The Havana-based artist, who has held one-person exhibitions in Canada, Ecuador, the Republic of Cameroon, Switzerland, and leading galleries in Cuba, along with participating in five dozen group shows in leading galleries in North and South America and Europe, will exhibit more than 150 new paintings and wall-mounted installations of canvas and paper “shopping bags” shaped into letters from his two new series, Dissident and Exile.

Fourteen of the four-foot Dissident paintings, each in a different language, will be in “Vincench vs Vincench: A Dissident Dialogue from Cuba.” Vincench superimposes a stencil of the definition of dissent in each language over an abstract painting, obscuring parts of the words with a white overlay that allows a faint suggestion of the original painting to be seen.

In her El Nuevo Herald review on Sept. 4th curator and art critic Janet Batet noted that “With a highly rigorous conceptual proposal, Vincench bases his work in art history-specifically the Cuban tradition of abstract art-deconstructing the Cuban reality and encouraging a critical reading. Relying, as central subject, in the social and religious entity that embodies the Cuban, the artist undertakes research areas, typical of sociology, integrating popular beliefs, personal life experiences and current sociopolitical events of recent history of the island.”

In this instance, the artist is targeting the sociopolitical phenomena of dissent. “In Cuba, a dissident is the very worst thing you can be,” Vincench explains. “No one wants to be associated with a dissident. Because I am an artist, an intellectual, I see things differently. I want to show people that dissidence is just another way of looking at something.”

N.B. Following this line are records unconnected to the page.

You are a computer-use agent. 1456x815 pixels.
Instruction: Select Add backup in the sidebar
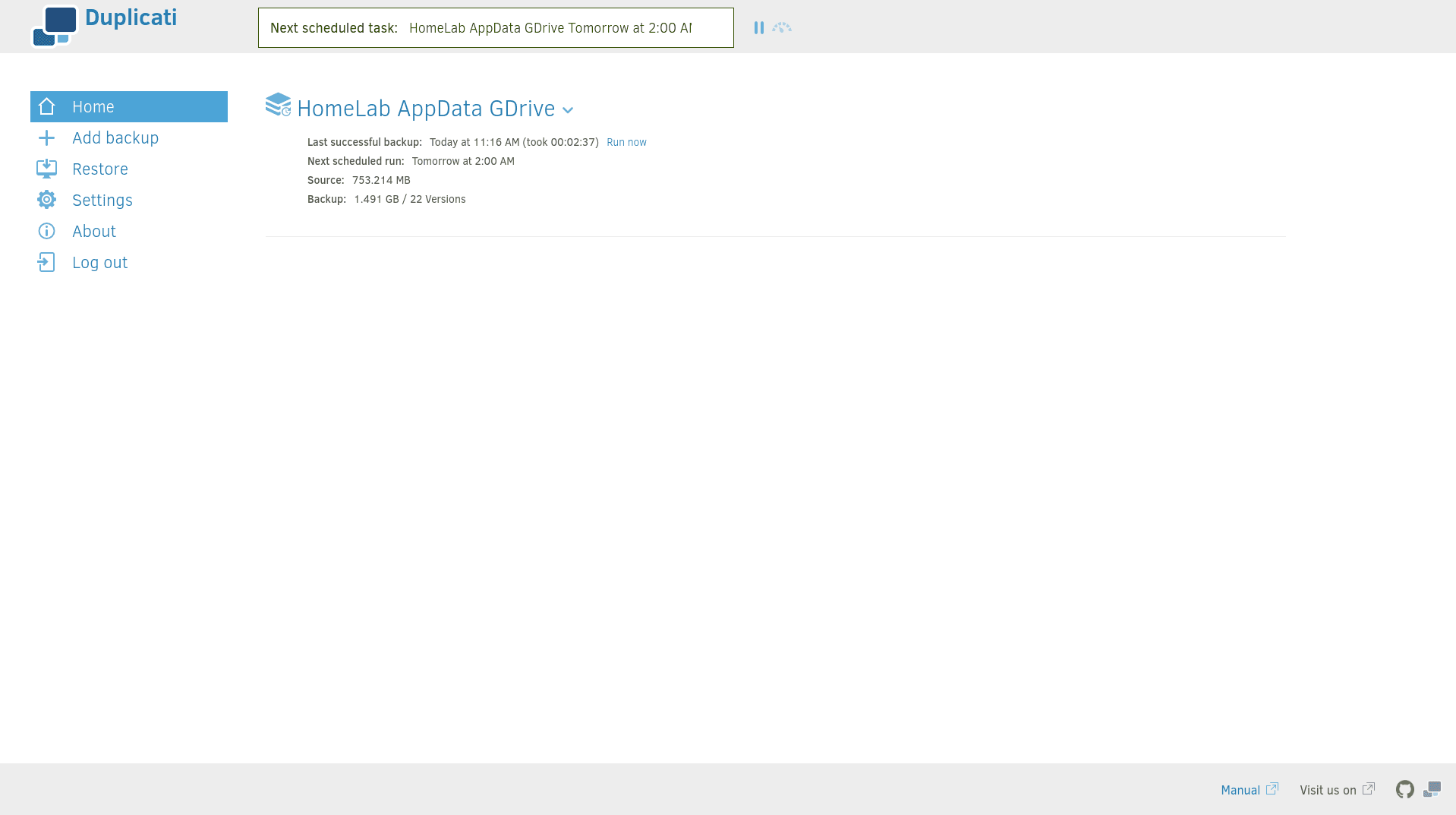pyautogui.click(x=115, y=138)
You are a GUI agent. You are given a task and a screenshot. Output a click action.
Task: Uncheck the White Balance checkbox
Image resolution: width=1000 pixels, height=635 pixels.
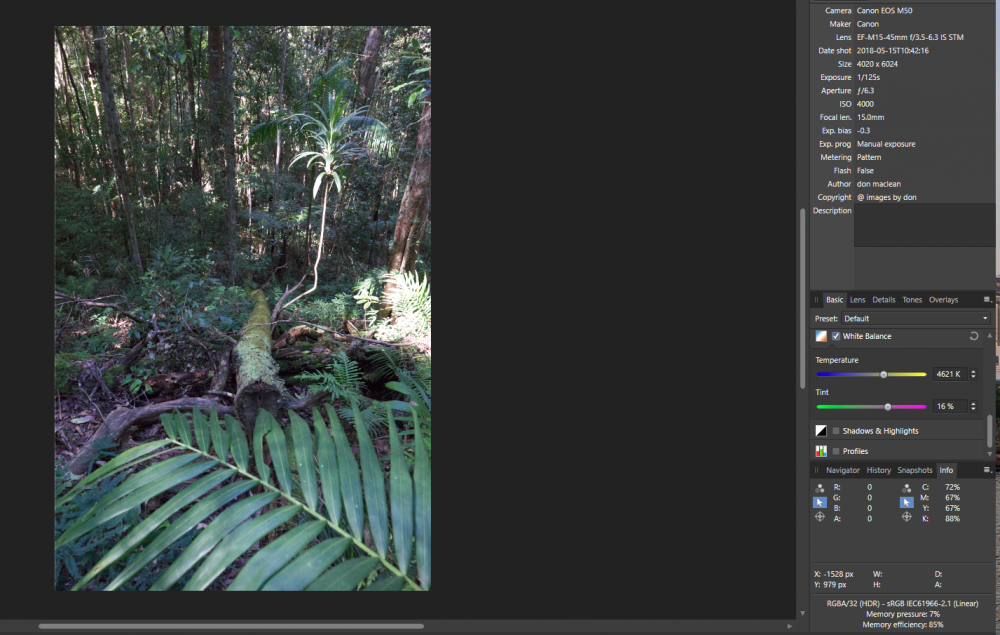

His other way of looking at something turns out to be spectacular, according to gallery owner-director Virginia Miller. “Although these are paintings of words, Vincench’s extraordinary technique transforms them into gorgeous semi-abstractions,” she said.

Rounding out the “Exile” portion of the show are smaller canvases with partially obliterated definitions of dissent and exile, along with five paintings of brick “houses” whose exterior walls can be grouped together to spell out the letters E X I L E. A companion work, planned for the Havana Biennial, is a series of small white houses mounted on trailers. A preview of that project will be displayed on a gallery laptop.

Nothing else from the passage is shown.